## OpenStreetMap Data Case Study with SQL

Author: Qingyu Li

Date: Sep 26 2017

## 1. Map Area

Philadelphia, United States

- The OpenStreetMap Project: https://www.openstreetmap.org/relation/188022

- Data Extract: https://mapzen.com/data/metro-extracts/metro/philadelphia_pennsylvania/

I have lived in Philadelphia for a while and I would like to learn more about this fun city. 

In [1]:
import xml.etree.cElementTree as ET
from collections import defaultdict
import re
import pprint

## 2. Data Check and Cleaning

After downloading the dataset for Philadelphia, we select a sample of the datafile and look for areas that need additional cleaning:
- Inconsistency in street name: 'St' for 'Street', 'Pkwy' for 'Parkway'. We need to update these names to make the street name consistent across all data points
- Misspelling of street names: 'Lane' is spelled as 'Line', 'Street' spelled as 'Sstreets',etc.
- City and state name are included in the street name.

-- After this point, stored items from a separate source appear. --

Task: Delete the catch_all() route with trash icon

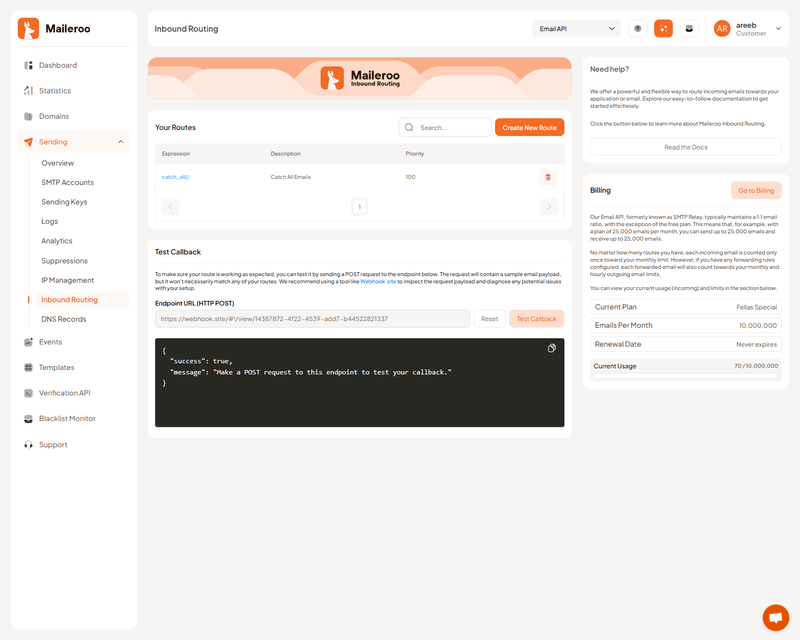Action: (547, 177)
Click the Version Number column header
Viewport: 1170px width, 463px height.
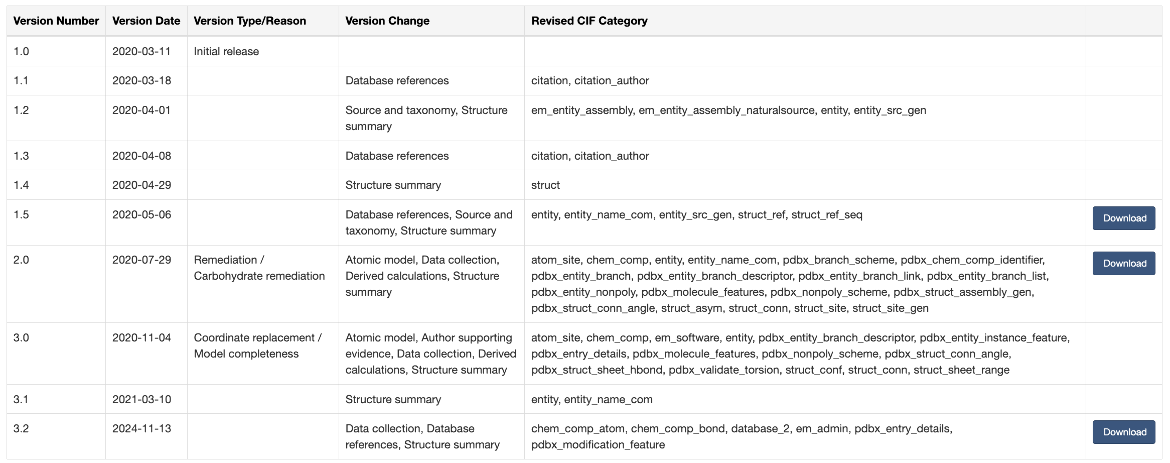coord(57,21)
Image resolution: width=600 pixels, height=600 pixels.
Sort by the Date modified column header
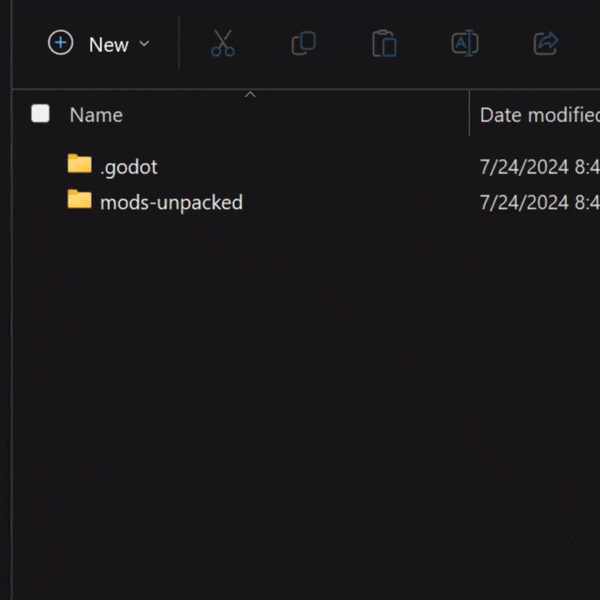(538, 115)
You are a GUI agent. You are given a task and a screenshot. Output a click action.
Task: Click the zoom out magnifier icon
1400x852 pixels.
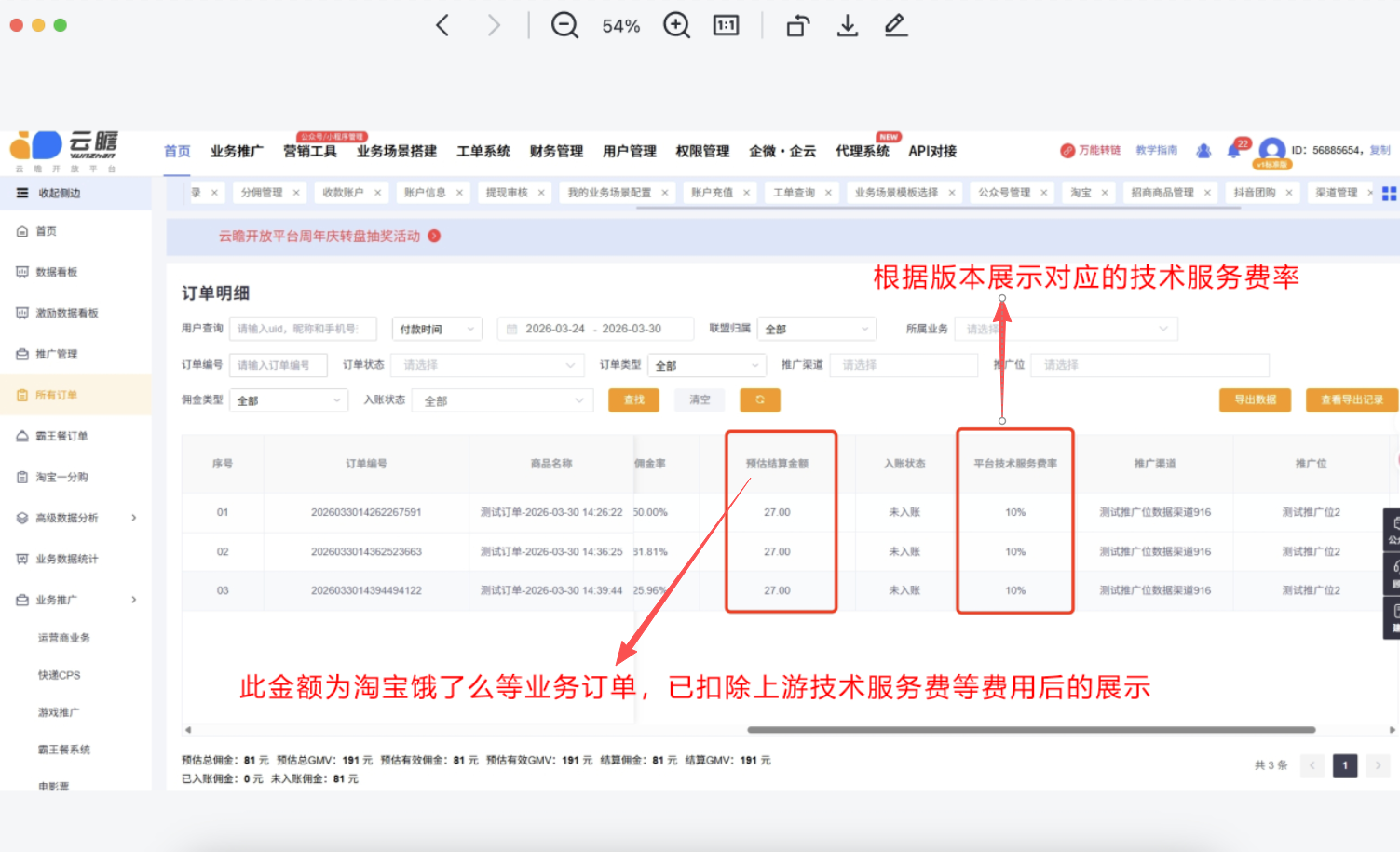[x=564, y=25]
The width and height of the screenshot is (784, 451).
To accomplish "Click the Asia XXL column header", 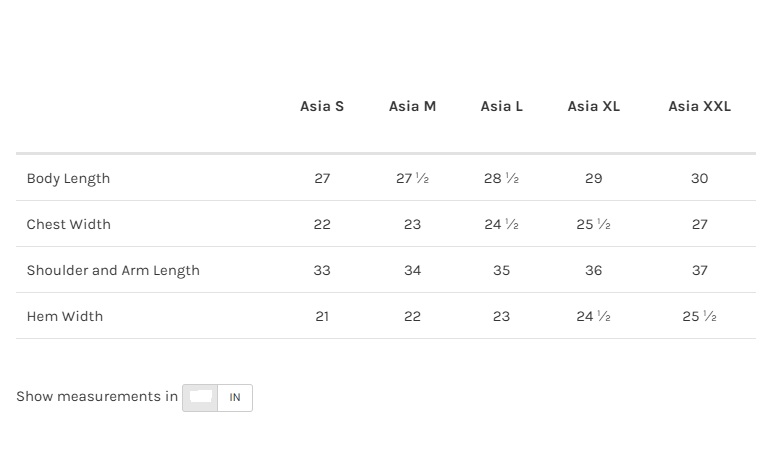I will (699, 106).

For example, "Baltimore Pike, Springfield, PA".

### Auditing Street Names

We use the audit function to return a list of the street names and collect a list of abbriviations that need to be updated.

In [2]:
OSMFILE = "philadelphia_pennsylvania.osm"
street_type_re = re.compile(r'\b\S+\.?$', re.IGNORECASE)


expected = ["Street", "Avenue", "Boulevard", "Drive", "Court", "Place", "Square", "Lane", "Road", 
            "Trail", "Parkway", "Commons"]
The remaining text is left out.